= Richard Dacre Archer-Hind =

English classical scholar (1849–1910)

Richard Dacre Archer-Hind, formerly Hodgson, (1849–1910) was an English scholar of Greek and Platonism.

Born at Morris Hall, near Norham, on 18 September 1849, he came from an old Northumbrian family, being third and youngest son of Thomas Hodgson (b. 1814), who, on the death of a brother in 1869, succeeded to the estates of Stelling and Ovington and assumed the surname of Archer-Hind. The father, a learned horticulturist, graduated B.A. from Trinity College, Cambridge, in 1837 and M.A. in 1840. His wife was his first cousin, Mary Ann, second daughter of John Thomas Huntley, vicar of Kimbolton.

Richard Dacre Hodgson was taught Latin and Greek early, by his father, and when he was at Shrewsbury School, where he went in 1862, and was the pupil of Benjamin Hall Kennedy and Henry Whitehead Moss, his father continued to assist his studies. In 1868 he won an open minor scholarship at Trinity College, Cambridge, and in the following October he went into residence at the university, living with his parents, who now moved to Cambridge, as they had formerly moved to Shrewsbury, that he might have the comforts of a home life. He was elected to a college foundation scholarship in 1869 and to a Craven University scholarship in 1871. In 1872 he was placed third in the first class of the classical tripos and won the first chancellor's medal for classical learning. He was elected to a fellowship in his college in October 1873 and was appointed assistant lecturer in April 1877 and assistant tutor in December 1878. At Easter 1899 he was made a senior lecturer, and in December 1903 he retired from the staff.

During the last two years of his life Archer-Hind was an invalid. He died at Cambridge on 6 April 1910. The body was cremated at Golders Green, and the ashes were buried at Cambridge. He married on 17 March 1888 Laura, youngest daughter of Lewis Pocock. He left one son, Laurence, born in 1895.

==Work==
Both in Latin and in Greek the exceptional quality of Archer-Hind's scholarship was recognised from the beginning of his Cambridge career. But Greek came to interest him more than Latin. At a later time, while his love of Pindar, Æschylus, and Sophocles never wavered, his admiration for Plato grew exceedingly. In 1883 he published an admirable edition of the Phædo, in which he investigated the argument of the dialogue, and traced its relations to the rest of Plato's writings. A second edition appeared in 1894. In 1888 he brought out his magnum opus, an original and complete edition of the difficult, important, and neglected Timæus, which gave a new impetus to Platonic studies. The translation is exact and scholarly; the commentary is helpful, learned, many-sided; and in the introduction Archer-Hind sets out the results of his profound study of Plato's metaphysics. His aim is to "show that in this dialogue we find, as it were, the focus to which the rays of Plato's thoughts converge, that in fact the Timæus and the Timæus alone enables us to recognise Platonism as a complete and consistent scheme of monistic idealism."

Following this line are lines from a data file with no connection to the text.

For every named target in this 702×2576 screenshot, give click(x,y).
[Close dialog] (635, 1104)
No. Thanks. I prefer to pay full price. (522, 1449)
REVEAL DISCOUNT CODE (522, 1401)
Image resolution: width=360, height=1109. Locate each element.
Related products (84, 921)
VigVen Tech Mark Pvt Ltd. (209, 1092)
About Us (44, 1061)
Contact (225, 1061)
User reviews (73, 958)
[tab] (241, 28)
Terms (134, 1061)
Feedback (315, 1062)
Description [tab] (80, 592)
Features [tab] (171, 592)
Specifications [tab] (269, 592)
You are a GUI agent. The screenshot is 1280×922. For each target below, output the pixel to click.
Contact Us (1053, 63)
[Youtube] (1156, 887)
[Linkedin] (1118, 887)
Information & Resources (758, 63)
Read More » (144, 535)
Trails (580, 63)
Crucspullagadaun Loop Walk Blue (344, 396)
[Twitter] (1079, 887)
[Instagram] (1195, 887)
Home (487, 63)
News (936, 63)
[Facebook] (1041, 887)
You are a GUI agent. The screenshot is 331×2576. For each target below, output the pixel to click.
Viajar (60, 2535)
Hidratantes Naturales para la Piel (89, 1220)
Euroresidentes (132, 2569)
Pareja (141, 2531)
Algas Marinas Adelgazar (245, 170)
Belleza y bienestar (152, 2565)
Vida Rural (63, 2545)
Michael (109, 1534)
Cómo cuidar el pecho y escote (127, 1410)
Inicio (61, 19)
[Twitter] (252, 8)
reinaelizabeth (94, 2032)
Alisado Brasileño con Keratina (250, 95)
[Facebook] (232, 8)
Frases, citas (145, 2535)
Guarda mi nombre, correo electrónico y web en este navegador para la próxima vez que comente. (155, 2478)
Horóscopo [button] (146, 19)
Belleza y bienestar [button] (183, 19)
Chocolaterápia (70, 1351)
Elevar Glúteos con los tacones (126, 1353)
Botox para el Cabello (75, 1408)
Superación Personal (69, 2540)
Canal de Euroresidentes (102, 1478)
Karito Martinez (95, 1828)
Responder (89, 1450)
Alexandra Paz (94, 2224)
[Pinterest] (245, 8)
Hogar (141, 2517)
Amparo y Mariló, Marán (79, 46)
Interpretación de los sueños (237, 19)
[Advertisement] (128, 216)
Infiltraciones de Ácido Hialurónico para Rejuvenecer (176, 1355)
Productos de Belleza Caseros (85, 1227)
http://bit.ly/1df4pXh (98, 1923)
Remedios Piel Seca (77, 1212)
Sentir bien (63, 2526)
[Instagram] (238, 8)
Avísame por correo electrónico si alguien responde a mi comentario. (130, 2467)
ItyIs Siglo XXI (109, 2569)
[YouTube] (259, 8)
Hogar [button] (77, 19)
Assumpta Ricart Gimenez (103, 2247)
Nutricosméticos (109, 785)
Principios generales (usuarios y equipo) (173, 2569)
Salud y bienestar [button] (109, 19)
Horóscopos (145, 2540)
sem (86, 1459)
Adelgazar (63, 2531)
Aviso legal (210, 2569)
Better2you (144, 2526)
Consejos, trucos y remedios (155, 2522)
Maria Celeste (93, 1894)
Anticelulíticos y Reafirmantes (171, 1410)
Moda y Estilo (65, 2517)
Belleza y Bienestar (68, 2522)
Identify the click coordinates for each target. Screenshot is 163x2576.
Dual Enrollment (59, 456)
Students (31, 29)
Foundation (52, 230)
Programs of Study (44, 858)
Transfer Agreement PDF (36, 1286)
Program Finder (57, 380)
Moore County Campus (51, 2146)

Archer-Hind's conception of the theory of ideas as "a thorough-going idealism" is the key at once to Platonic philosophy and to Platonic science. Papers in the Journal of Philology supplemented the editions of the Phædo and the Timæus.

In 1905 Archer-Hind published a volume of Translations into Greek Verse and Prose that Henry Jenner considered to be admirable.

An industrious teacher and a singularly efficient examiner, Archer-Hind took no prominent part in the affairs of the university; but his occasional allocutions at university discussions and college meetings were incisive and epigrammatic. He was always an earnest supporter of the movement for the education of women, and gave much time to the affairs of Newnham College and the instruction of its students. His literary interests were by no means limited to the classical tongues. He loved his garden, and kept an exact record of the rare plants which it contained. He took a passionate interest in music; his knowledge of certain favourite composers was intimate and minute, and had made a careful study of Greek music.